METAIRIE — A pair of “juniors” made their dads proud Saturday.
Kenny Stills Jr. and Rufus Johnson Jr. became the last two members of the Saints’ 2013 draft class, continuing a football lineage begun by their fathers.
“Since age six, when I started playing football, I dreamed of playing in the NFL, especially since my dad played,” said Stills, a wide receiver from Oklahoma whose father, Ken, spent five years in the league as a safety with Green Bay and Minnesota. “It was almost like we were in competition for me to get drafted over him.”
Stills Jr. did, going to the Saints in the fifth round as the 144th player selected Saturday. Stills Sr. was 209 (eighth round) by the Packers in 1985 out of Wisconsin.
Rufus Johnson Sr. never made it to the NFL. His playing career ended at Texas Tech.
But for the younger Johnson, a defensive end out of Division II Tarleton State in Stephenville, Texas, hearing his name called in the sixth round was perhaps even more meaningful.
His father is undergoing dialysis and, the younger Johnson said Saturday, “It’s a hard deal for him.”
But he added, seeing his son drafted brightened Johnson Sr.’s day.
“He’s just smiled and said, ‘Good work,’ ” the younger Johnson said. “And I kissed him on the forehead.
“It’s a big deal to him.’
Stills Jr. was indeed born to be in the NFL.
Not only was his father in the league, but his uncle, Gary, was a linebacker whose career lasted 10 years with three teams.
Stills Jr. grew up Encinitas, Calif., near San Diego, where he was a five-star recruit coming out of La Costa Canyon High School and even caught passes from Drew Brees, his future quarterback with the Saints, at Todd Durkin’s fitness center in San Diego.
“Getting rid of Drew Brees or at least letting him go was one of the worst things we (the Chargers) have done,” Stills said. “I knew he was great.”
At Oklahoma, Stills started all 38 games in which he played over three seasons, teaming with quarterback Landry Jones, who was drafted by Pittsburgh in the fourth round Saturday.
Johnson Jr.’s path to the pros was somewhat rockier.
An all-district player at Spruce High in Dallas who was recruited by Mississippi State and Baylor among others, Johnson was a nonqualifier who wound up at Kilgore (Texas) Junior College.
Two years later and with a self-confessed “bad attitude,” he wound up at Tarleton State, located about 75 southwest of Dallas.
At Tarleton, the alma mater of Saalim Hakim, a late-season addition to the Saints’ roster last season, Johnson blossomed as a prospect and grew as a person.
“I enjoyed my time there,” he said. “Coach (Cary) Fowler was a wonderful coach.
“He helped me mature a lot, helped me become a man and really looked out for me. Right now, it’s just a blessing.”
That’s why Johnson had a low-key watching party in his home Saturday and was overcome with emotion both when he got the call from the Saints and several minutes later in a conference call with the media.

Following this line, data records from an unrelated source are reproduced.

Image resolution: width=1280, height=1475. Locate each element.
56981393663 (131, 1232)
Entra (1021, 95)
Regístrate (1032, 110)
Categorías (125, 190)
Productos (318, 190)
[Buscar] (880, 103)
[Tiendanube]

“I can’t even talk right now,” he said. “My heart is beating fast. I’m sweating and stuff.
“I just broke down and couldn’t even talk to my dad. This is such a blessing to me.”
Stills had opted to leave Oklahoma a year early even though he had been advised he would be no better than a third-round choice,
The evaluations he received later were such that Stills didn’t even watch the draft Friday, spending time on the beach with his friends.
Then Saturday he watched as the fourth round went by plus the first 10 picks of the fifth before his name was called.
“I don’t have any regrets,” said Stills, who was the 21st wide receiver selected. “I have a strong faith in my plan and God’s plan for me was to go in the fifth round. I am where I am because of that. All I have to do is god to work now and prove people wrong, all of the people that doubted me. I love being the underdog.”
In Johnson’s case, he had no choice.
“Coming from a small school, I know the bigger school guys are the ones who get drafted,” he said. “I felt like I was the underdog. I know a lot of people haven’t heard about me, but having this opportunity I really think I have a chance to showcase what I really can do at the top level.”
And fulfill his father’s dreams.
“My dad gave me the smile he’s been giving me since I was six years old, ever since I was playing Pop Warner,” Johnson said. “And then he told me now it’s time to go to work.”